Monday, December 5, 2011

Issa expands Fast and Furious probe to include alleged money laundering

By Jordy Yager 

 
Rep. Darrell Issa (R-Calif.) has requested a briefing with the Justice Department over a news report that U.S. law enforcement officials helped Mexican drug cartels launder millions of dollars into the country.

The chairman of the House Oversight and Government Reform Committee made the request in a letter to Attorney General Eric Holder, in which he questioned DOJ head’s ability to lead the agency.


 Issa has been investigating the DOJ’s authorization of a botched gun-tracking operation for most of the year and has increasingly criticized Holder, who is set to appear before the House Judiciary Committee on Thursday.

“The existence of such a program again calls your leadership into question,” said Issa in his letter. “The managerial structure you have implemented lacks appropriate operational safeguards to prevent the implementation of such dangerous schemes.
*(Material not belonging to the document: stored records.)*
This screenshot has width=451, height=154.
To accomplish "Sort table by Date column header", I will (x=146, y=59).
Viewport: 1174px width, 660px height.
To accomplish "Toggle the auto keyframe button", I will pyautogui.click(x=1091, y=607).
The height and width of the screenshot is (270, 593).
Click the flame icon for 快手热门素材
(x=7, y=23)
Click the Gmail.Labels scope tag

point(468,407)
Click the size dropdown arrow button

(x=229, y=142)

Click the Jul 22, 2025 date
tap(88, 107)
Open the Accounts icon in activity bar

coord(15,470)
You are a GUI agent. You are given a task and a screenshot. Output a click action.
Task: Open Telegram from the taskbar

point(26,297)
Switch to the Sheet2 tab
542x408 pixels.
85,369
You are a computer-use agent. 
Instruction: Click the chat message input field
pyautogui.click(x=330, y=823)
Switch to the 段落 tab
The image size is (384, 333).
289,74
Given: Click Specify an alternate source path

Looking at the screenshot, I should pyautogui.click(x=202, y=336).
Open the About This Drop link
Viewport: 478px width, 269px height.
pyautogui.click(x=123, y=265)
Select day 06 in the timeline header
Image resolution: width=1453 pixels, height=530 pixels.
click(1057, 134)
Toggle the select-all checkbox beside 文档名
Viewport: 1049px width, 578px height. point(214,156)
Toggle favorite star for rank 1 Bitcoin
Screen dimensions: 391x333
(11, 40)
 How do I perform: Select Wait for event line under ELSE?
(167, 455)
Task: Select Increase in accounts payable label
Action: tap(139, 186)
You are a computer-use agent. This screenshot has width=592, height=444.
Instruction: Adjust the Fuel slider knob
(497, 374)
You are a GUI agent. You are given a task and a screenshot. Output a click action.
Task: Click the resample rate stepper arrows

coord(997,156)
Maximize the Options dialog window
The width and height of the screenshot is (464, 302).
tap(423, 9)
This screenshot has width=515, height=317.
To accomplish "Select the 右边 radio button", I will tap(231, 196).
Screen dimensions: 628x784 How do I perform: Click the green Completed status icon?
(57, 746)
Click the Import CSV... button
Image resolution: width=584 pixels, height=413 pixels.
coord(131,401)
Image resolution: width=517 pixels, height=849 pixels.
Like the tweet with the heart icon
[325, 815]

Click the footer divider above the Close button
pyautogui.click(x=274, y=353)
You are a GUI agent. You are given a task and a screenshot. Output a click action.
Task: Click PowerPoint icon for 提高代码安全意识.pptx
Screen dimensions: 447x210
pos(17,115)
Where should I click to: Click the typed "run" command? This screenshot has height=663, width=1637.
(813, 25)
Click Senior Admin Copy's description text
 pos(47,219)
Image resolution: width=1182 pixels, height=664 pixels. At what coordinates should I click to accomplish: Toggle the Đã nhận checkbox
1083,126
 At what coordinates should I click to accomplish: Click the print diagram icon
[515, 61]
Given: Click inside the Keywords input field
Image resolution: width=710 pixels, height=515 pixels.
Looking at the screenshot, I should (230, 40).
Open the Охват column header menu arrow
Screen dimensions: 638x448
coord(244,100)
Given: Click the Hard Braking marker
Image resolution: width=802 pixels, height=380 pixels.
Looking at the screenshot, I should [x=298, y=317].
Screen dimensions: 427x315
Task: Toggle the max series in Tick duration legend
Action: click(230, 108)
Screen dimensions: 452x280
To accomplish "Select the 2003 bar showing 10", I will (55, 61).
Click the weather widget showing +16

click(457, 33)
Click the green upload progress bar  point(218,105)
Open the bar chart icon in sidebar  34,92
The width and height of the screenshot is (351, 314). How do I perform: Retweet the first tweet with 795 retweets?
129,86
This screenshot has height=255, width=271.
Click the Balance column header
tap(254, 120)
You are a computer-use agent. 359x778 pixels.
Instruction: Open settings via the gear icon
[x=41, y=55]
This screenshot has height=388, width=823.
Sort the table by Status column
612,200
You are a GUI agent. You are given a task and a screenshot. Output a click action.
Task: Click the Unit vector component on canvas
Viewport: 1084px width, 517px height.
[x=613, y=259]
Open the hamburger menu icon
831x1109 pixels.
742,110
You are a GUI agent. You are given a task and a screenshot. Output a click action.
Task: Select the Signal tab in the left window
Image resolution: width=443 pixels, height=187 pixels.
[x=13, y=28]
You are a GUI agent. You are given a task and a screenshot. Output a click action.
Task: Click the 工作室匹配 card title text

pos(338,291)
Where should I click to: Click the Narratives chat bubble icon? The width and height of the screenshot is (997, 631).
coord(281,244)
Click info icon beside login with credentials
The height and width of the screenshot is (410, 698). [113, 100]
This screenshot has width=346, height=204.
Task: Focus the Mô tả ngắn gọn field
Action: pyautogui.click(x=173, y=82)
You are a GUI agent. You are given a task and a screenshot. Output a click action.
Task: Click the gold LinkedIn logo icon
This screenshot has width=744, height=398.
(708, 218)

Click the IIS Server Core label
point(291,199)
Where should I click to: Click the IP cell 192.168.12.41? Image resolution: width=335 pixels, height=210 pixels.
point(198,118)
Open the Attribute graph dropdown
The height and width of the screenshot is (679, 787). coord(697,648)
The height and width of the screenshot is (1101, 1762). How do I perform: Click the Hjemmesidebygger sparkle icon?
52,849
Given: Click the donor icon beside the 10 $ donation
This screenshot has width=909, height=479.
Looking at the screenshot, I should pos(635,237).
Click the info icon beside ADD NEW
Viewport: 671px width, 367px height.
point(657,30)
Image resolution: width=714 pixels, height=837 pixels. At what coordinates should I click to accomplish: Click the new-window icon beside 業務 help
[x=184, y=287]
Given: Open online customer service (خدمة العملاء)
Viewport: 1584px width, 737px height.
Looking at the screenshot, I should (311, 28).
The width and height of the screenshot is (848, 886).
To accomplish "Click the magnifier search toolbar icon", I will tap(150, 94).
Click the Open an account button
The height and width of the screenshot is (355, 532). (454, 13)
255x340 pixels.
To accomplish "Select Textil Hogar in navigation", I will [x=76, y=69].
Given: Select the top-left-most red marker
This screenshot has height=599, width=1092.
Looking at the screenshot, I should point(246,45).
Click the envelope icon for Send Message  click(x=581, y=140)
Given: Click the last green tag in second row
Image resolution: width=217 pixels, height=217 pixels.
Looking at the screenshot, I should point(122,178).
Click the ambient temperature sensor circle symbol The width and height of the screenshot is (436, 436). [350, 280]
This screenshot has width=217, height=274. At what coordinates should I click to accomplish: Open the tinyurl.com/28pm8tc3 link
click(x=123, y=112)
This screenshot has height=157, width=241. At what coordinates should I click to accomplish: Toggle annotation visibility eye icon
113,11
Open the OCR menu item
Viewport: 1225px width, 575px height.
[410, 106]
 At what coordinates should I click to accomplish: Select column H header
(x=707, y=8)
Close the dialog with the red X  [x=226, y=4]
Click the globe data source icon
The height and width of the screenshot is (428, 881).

The consequences have been disastrous.”

According to an article published in the New York Times on Sunday, undercover agents with the Drug Enforcement Agency (DEA) helped transport millions of dollars in cash across the U.S.-Mexico border in an effort to study and dismantle the trafficking routes of drug cartels.

The article said the DEA allowed the drug cartels to continue functioning as they tracked their money moving methods.
A spokesperson for the DEA said the agency was not planning to reveal the details of particular operations to the public, but declined to state whether it would do so for members of Congress.

"We have been working collaboratively with the Mexican government to fight money laundering for years," said Dawn Dearden, a spokesperson for the DEA, in a e-mail. "As a result of this cooperation, we have seized illicit transnational criminal organization money all around the world through our partnership with law enforcement. We do not discuss the operational aspects of law enforcement activities."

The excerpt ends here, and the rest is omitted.